The Justice Department on Friday blocked a new South Carolina law that would require voters to present photo identification, saying the law would disproportionately suppress turnout among eligible minority voters.
The move was the first time since 1994 that the department has exercised its powers under the Voting Rights Act to block a voter identification law. It followed a speech this month by Attorney General Eric H. Holder Jr. that signaled an aggressive stance in reviewing a wave of new state voting restrictions, largely enacted by Republicans in the name of fighting fraud.
In a letter to the South Carolina government, Thomas E. Perez, the assistant attorney for civil rights, said that allowing the new requirement to go into effect would have “significant racial disparities.”
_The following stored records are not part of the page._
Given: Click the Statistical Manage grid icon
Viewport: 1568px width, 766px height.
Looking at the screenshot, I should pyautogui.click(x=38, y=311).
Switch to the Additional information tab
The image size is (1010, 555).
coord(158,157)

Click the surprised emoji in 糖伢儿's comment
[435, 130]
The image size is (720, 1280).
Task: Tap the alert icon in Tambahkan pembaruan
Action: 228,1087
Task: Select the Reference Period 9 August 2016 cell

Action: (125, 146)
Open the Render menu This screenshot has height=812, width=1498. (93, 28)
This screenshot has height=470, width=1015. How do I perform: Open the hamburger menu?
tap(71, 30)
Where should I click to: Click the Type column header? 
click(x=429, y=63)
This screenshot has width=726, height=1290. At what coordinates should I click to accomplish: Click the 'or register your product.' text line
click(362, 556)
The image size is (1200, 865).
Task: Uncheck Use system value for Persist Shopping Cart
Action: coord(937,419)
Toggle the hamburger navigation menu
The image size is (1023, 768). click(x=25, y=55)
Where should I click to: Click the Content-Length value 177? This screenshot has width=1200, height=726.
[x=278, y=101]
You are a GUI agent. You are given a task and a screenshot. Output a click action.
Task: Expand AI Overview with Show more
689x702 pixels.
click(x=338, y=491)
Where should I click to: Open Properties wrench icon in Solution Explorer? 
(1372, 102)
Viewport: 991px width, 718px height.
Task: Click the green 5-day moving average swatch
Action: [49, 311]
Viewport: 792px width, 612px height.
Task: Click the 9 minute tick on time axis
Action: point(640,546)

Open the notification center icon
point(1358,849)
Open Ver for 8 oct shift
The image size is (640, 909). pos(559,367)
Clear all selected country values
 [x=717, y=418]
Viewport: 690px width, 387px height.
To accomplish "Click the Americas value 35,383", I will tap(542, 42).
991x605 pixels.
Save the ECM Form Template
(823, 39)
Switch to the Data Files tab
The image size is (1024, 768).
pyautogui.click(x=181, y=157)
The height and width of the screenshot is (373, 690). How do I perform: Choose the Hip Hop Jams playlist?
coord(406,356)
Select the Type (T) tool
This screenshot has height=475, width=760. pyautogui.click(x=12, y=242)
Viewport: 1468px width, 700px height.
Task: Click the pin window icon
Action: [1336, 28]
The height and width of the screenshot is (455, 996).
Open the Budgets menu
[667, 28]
He cited data supplied by the state as showing that there were “81,938 minority citizens who are already registered to vote and who lack” such identification, and that these voters are nearly 20 percent more likely be “disenfranchised” by the change than white voters.
South Carolina now faces the choice of dropping the proposed change or asking a federal court in the District of Columbia to approve the law.
Richard L. Hasen, an election law specialist at the University of California, Irvine, predicted on his Election Law Blog that the state would go to court, which could set up a “momentous” decision in the Supreme Court on whether a part of the Voting Rights Act that prevents states like South Carolina from changing their voting rules without federal permission is unconstitutional.
Gov. Nikki Haley denounced the decision, accusing the Obama administration of “bullying” the state.
“It is outrageous, and we plan to look at every possible option to get this terrible, clearly political decision overturned so we can protect the integrity of our electoral process and our 10th Amendment rights,” she said in a statement.